- What is being asked -
Convert the listing from the line containing "Viewport: 1288px width, 934px height." down to the line containing "coord(143,41)" into a two-column CSV with columns named instruction and answer. Use one row per instruction, quote every field, and replace any line breaks inside a field with spaces.

━━━ Working data ━━━

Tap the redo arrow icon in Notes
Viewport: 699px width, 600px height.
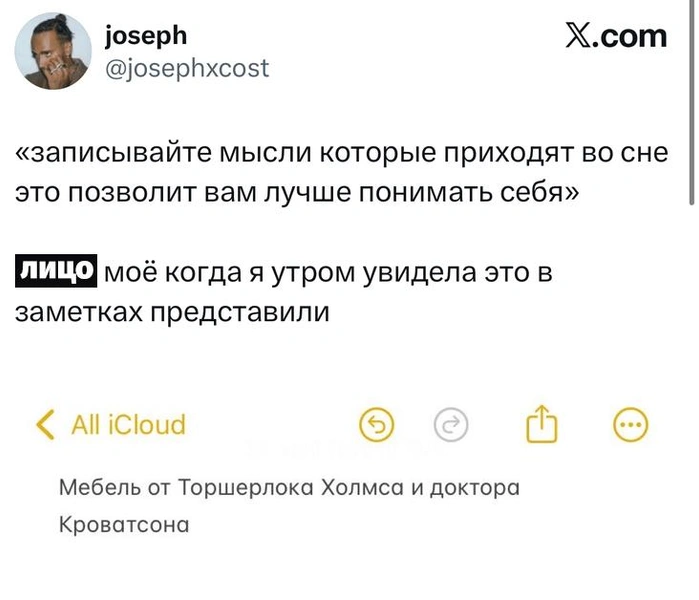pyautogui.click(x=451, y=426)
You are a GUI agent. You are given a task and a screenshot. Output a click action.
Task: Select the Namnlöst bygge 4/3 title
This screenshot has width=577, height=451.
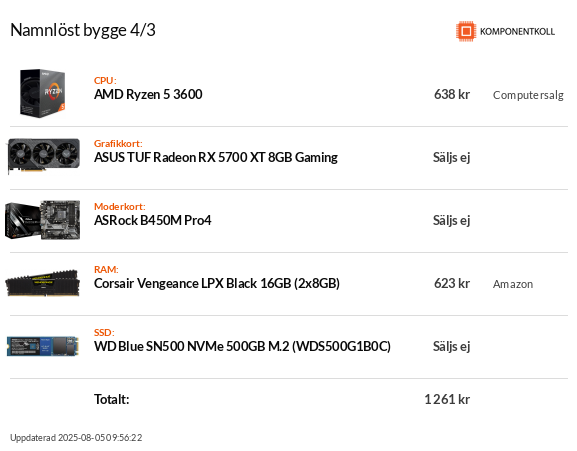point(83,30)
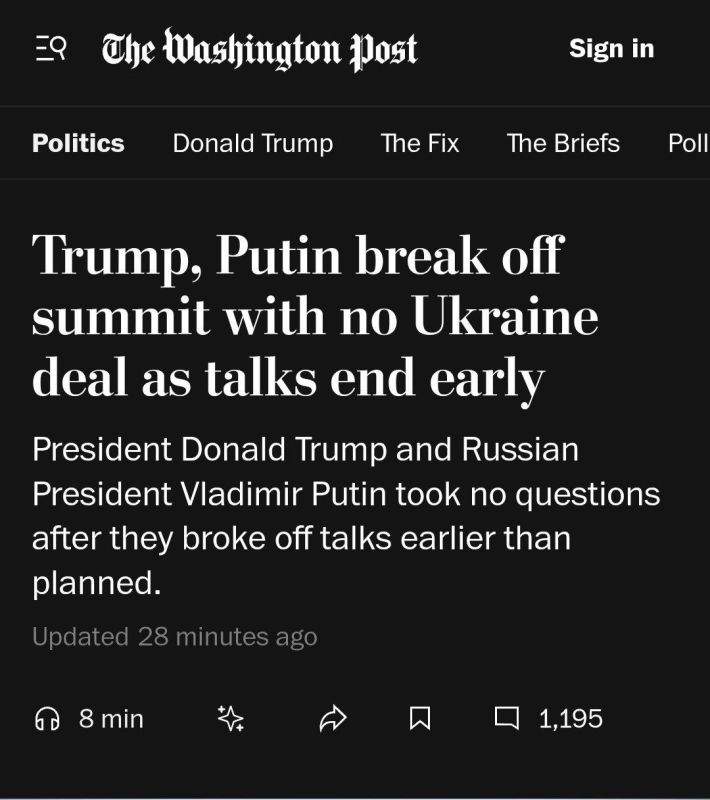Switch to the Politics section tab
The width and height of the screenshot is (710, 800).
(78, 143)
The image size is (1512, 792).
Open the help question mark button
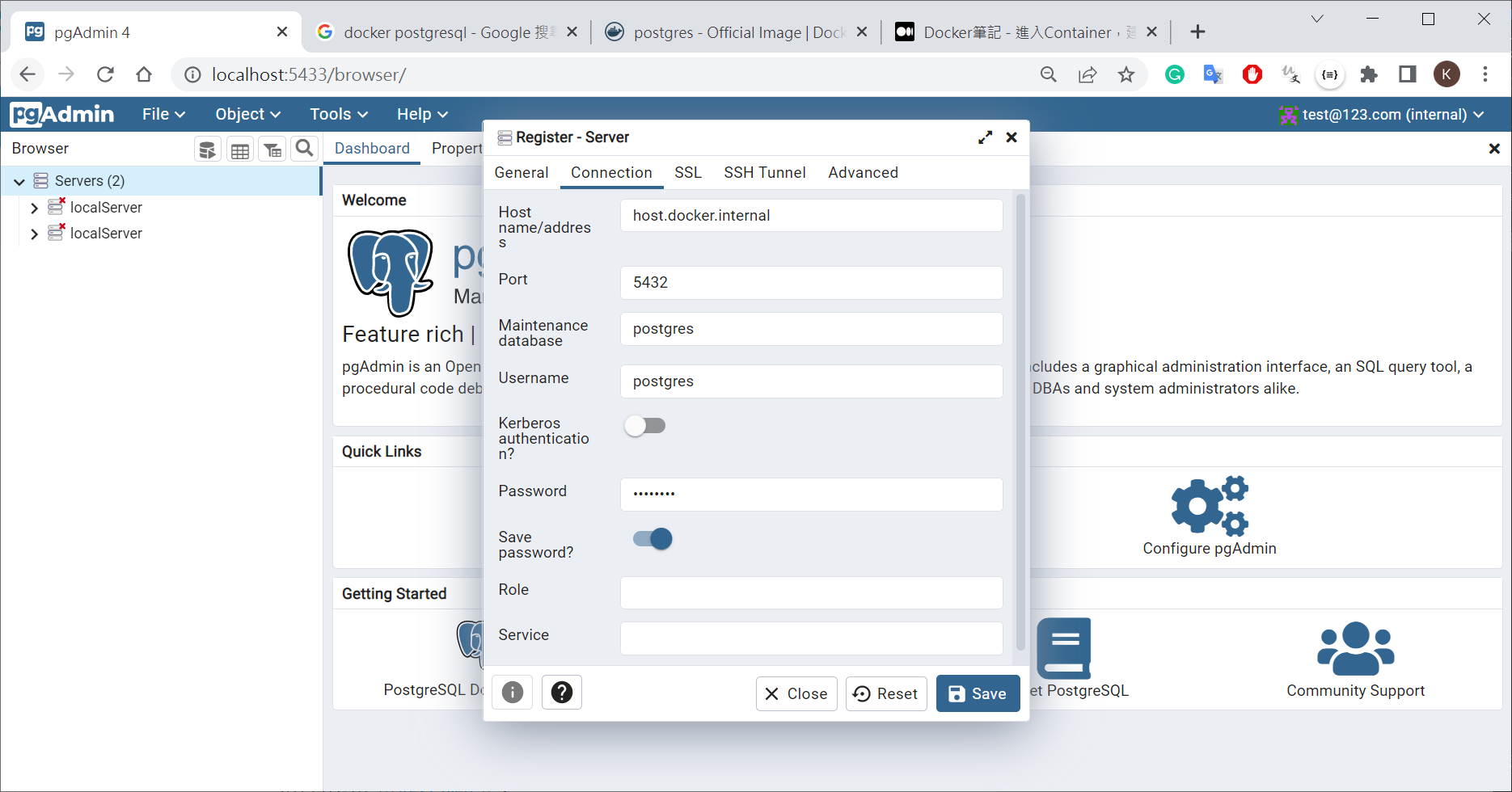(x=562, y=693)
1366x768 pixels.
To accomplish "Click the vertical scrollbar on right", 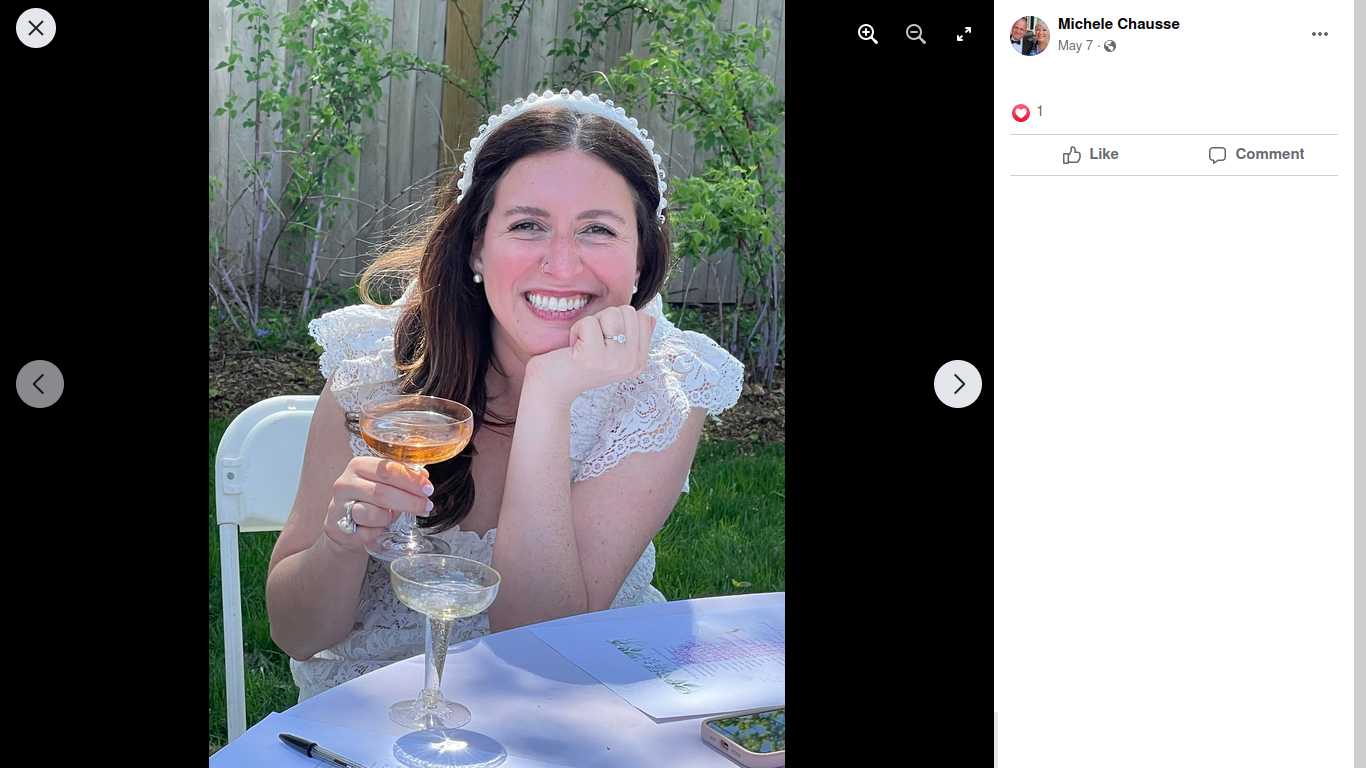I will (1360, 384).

━━━
━━━ Working data ━━━

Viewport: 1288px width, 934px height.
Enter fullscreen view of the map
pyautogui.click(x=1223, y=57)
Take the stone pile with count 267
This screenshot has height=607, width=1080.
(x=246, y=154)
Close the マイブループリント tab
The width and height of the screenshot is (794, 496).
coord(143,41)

━━━

- Result of the exercise -
instruction,answer
"Viewport: 1288px width, 934px height. Enter fullscreen view of the map","pyautogui.click(x=1223, y=57)"
"Take the stone pile with count 267 This screenshot has height=607, width=1080.","(x=246, y=154)"
"Close the マイブループリント tab The width and height of the screenshot is (794, 496).","coord(143,41)"